Child development from 0 to 6 years of age

As I promised you, I am now focusing on the first development plan, i.e. on the characteristics and needs of children from 0 to 6 years old.

Characteristics of the child from 0 to 6 years old


Maria Montessori named the child in the foreground “Moebelkind” or “the child – furniture”: for her the starting point of her discoveries is the adaptation of the furniture to the size and strength of the child to free her movement. A child needs to have both feet on the ground to access concentration, to be able to reveal his true nature.

A vulnerable being

The child in the foreground is a vulnerable, sensitive being who must be welcomed in humanity.

He needs order and attention.

A being of communication and language

A baby is a great communicator, he needs to be caught up in a language relationship to develop. Language and gestures are part of the child’s psychic food. 

An observer

The child is a passionate explorer. He needs to exercise his movement to explore. 

He’s a sensory explorer. Everything he apprehends from the world around him goes through his senses. The first organ of discovery is the mouth. From the moment he can sit down, he detaches himself from the ground, the hand is released and takes over to explore by manipulating. Through the senses he builds his inner world. 

He also needs to repeat his experiences to build his psychological and physical life. 

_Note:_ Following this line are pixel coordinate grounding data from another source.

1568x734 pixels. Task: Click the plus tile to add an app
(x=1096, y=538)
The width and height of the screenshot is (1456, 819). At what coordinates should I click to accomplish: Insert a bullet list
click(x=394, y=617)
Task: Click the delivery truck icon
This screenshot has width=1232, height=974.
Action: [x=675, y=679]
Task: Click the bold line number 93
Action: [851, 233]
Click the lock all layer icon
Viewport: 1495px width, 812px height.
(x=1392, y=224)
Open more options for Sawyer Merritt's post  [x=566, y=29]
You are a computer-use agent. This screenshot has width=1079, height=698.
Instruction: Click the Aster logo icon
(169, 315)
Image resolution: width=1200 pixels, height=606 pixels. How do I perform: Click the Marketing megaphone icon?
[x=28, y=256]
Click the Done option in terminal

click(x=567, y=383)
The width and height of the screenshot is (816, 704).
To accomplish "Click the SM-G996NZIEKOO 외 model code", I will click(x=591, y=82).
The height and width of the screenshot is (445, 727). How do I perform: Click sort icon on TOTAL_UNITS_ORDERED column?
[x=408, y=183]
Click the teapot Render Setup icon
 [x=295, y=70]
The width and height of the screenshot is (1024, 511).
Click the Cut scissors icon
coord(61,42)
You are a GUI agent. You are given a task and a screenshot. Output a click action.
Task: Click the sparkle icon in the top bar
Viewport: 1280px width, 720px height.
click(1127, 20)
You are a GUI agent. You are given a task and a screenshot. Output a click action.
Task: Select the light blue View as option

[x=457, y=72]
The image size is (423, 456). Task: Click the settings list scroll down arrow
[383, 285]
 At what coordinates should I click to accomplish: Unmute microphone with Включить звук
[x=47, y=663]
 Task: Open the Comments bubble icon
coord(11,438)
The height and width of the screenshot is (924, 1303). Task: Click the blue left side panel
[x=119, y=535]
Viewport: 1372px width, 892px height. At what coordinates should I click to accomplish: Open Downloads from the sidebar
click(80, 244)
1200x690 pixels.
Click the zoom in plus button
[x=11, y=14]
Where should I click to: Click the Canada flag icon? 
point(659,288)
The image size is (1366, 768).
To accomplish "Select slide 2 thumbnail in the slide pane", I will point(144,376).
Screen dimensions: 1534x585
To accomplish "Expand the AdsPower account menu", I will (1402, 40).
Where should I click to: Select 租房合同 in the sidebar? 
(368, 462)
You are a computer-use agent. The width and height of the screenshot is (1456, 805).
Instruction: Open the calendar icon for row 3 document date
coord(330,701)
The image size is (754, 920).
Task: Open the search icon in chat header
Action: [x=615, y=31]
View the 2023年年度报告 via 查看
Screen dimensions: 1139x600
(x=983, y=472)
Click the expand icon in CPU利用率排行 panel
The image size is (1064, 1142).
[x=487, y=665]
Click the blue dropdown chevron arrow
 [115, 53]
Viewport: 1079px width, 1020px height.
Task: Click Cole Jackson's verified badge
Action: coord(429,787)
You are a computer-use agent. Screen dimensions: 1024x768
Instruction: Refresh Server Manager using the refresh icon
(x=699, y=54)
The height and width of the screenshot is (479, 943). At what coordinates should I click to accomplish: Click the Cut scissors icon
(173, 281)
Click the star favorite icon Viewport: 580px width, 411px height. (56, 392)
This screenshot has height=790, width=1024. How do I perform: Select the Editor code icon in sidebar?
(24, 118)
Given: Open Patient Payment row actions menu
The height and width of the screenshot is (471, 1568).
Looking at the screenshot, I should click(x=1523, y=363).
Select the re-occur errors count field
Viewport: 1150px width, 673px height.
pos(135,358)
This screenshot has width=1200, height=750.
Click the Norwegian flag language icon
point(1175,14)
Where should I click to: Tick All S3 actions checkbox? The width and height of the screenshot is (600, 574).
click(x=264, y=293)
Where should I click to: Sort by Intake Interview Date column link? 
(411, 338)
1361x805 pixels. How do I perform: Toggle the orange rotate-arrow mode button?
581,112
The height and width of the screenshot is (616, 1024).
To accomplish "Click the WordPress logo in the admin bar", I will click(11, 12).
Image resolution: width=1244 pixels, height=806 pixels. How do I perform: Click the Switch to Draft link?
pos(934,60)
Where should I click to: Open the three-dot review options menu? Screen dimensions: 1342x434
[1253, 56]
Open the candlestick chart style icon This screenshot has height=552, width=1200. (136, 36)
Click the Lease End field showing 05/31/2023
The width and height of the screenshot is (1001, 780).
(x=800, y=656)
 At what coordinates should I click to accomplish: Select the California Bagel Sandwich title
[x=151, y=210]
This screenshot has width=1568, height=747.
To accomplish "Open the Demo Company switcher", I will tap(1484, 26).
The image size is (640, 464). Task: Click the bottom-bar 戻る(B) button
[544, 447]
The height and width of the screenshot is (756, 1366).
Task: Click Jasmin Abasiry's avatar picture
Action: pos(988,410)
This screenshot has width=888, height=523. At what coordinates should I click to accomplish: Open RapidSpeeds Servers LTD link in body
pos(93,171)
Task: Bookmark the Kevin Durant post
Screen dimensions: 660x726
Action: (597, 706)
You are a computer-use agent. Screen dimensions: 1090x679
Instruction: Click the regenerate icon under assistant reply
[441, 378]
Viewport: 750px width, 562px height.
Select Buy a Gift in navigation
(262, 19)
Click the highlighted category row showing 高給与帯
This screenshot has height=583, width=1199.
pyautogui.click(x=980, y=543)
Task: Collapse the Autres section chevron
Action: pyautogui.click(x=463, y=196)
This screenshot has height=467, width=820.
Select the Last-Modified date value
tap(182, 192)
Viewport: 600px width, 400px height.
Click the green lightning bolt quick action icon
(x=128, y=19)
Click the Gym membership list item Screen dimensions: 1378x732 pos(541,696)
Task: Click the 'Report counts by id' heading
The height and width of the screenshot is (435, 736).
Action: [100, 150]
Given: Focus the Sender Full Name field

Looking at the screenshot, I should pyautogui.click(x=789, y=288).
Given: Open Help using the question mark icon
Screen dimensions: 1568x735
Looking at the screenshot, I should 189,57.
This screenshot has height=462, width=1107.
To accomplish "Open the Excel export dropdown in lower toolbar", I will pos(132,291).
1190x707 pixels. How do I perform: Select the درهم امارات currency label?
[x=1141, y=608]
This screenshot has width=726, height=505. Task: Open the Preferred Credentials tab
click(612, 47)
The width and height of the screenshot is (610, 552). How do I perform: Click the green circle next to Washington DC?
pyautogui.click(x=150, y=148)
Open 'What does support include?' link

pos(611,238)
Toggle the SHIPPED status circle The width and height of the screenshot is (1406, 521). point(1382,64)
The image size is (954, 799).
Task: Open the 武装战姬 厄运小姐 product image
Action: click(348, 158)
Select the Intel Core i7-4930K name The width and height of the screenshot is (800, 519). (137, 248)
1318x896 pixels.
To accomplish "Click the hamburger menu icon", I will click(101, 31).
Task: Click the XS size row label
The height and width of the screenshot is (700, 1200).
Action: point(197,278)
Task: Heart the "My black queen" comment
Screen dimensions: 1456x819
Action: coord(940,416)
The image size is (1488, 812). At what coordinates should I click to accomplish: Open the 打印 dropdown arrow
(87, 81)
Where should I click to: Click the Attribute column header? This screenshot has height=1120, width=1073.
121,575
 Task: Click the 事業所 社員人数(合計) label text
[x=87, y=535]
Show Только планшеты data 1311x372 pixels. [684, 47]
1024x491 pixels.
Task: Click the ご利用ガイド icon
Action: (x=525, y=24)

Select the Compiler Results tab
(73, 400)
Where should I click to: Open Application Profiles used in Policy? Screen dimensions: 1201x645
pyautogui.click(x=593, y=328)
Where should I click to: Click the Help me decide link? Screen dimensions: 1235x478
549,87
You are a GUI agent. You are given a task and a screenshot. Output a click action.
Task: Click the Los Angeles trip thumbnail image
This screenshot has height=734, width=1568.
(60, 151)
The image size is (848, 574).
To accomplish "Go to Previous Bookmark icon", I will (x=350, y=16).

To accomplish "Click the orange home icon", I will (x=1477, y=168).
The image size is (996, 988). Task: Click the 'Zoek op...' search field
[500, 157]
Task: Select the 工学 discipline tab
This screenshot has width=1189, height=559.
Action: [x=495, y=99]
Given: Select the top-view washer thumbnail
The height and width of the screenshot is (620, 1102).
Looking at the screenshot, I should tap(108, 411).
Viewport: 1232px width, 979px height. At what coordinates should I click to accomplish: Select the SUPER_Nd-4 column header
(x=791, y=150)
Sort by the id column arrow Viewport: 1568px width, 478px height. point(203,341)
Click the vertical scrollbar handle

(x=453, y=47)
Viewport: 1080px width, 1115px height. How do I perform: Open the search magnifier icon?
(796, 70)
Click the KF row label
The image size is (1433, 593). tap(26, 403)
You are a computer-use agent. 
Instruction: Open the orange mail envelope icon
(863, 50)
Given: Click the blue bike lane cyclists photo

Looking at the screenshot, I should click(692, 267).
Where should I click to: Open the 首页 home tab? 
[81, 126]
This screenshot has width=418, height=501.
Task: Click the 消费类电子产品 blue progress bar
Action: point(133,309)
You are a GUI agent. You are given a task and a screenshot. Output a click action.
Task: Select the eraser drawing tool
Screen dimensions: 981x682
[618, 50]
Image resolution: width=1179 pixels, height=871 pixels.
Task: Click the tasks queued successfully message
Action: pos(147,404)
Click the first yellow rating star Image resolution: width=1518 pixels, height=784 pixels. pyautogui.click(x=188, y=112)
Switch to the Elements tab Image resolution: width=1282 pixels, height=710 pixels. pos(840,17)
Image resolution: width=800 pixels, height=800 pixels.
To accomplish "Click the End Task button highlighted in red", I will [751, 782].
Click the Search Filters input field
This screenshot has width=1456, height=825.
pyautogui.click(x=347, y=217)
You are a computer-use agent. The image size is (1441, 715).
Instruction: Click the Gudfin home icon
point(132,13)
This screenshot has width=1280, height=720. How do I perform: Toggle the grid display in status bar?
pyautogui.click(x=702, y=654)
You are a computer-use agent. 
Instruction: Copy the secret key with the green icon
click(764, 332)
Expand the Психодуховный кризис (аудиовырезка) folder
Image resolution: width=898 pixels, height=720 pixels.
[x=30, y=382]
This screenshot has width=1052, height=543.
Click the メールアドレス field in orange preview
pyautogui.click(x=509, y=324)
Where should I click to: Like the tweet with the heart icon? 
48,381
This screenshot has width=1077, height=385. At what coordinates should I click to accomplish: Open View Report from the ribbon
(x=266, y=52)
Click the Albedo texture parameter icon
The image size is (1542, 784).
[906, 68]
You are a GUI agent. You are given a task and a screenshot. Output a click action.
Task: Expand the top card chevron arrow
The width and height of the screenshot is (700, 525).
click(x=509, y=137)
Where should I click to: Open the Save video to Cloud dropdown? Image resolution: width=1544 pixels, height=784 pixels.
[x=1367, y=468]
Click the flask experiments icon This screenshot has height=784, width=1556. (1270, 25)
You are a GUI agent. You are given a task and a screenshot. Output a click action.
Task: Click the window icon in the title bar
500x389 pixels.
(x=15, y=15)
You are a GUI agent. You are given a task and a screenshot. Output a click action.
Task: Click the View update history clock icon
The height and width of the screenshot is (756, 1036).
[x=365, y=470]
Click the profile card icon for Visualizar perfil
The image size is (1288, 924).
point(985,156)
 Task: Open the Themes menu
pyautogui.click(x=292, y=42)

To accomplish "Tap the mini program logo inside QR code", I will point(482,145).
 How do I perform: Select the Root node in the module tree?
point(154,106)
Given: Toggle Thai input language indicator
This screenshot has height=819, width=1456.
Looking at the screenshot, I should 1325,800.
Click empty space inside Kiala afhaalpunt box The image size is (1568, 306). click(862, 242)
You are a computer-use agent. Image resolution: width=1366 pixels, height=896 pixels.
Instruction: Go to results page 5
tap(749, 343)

Responding to needs through appropriate environments

To meet these needs, the specific approach of Montessori pedagogy, as we have seen, is to provide adapted environments, known as “prepared environments”. There are 4 environments for the first development plan:

– The home (and yes! it is too often forgotten): from birth to 5-6 months

– The Nido: from 3 months until the guaranteed walk. The assured walk also corresponds to the acquisition of the clamp with the opposite thumb and the first intentional words. It is a real development stage. 

– The children’s community: from walking to 2.5 to 3 years old 

– The children’s house: from 2 and a half years old / 3 to 6 years old

These environments have common characteristics:

Order. Every object, every being has its place and order. The child withdraws his security from order and orientation
Motives for activities = psychic food. These reasons constitute the possibility of work. 
Sensory stimulation tailored to the child’s needs.

They also have differences, which I will come back to later.

Adults are also part of the “environment”

The adult attitude (it is one of my favourite subjects, and I will often come back to it on this blog), must also be adapted, and different at each step:

At the Nido

  • Observation. From birth to safe walking, the adult must observe the child with particular attention. This look helps to support the child’s activity. Observation is part of a search for the child’s new faculties.
  • Attention. He needs to share, to be nourished by the relationship, which allows him to be more and more autonomous by keeping the good memory of the relationship. 
  • Intent. The gestures and the way of speaking to a child are very important because children are very sensitive and certainly perceive intention before meaning. 

To the Children’s Community

  • Observation
  • Attention = COLLABORATION. Adults should never do anything without a child. The child is encouraged to participate in all tasks in the community and at home. Autonomy develops through scaffolding. Any object offered to the child is presented, because the culture is TRANSMITTED. This transmission is formal or informal (the child observes). 
  • Maximum effort. The little child is a hard worker. The adult must provide him with opportunities for maximum effort: carrying furniture and other heavy things builds trust in the child, and shows that with effort, the world belongs to him. 

At the Children’s House

  • Observation
  • Providing an environment that allows sensory experiences, activities with a defined purpose, access to writing and reading in different languages (mathematics, language, music)

So much for the general attitude … but when and how to intervene with the child? This is a big question if we do not want to hinder its development, as Maria Montessori says.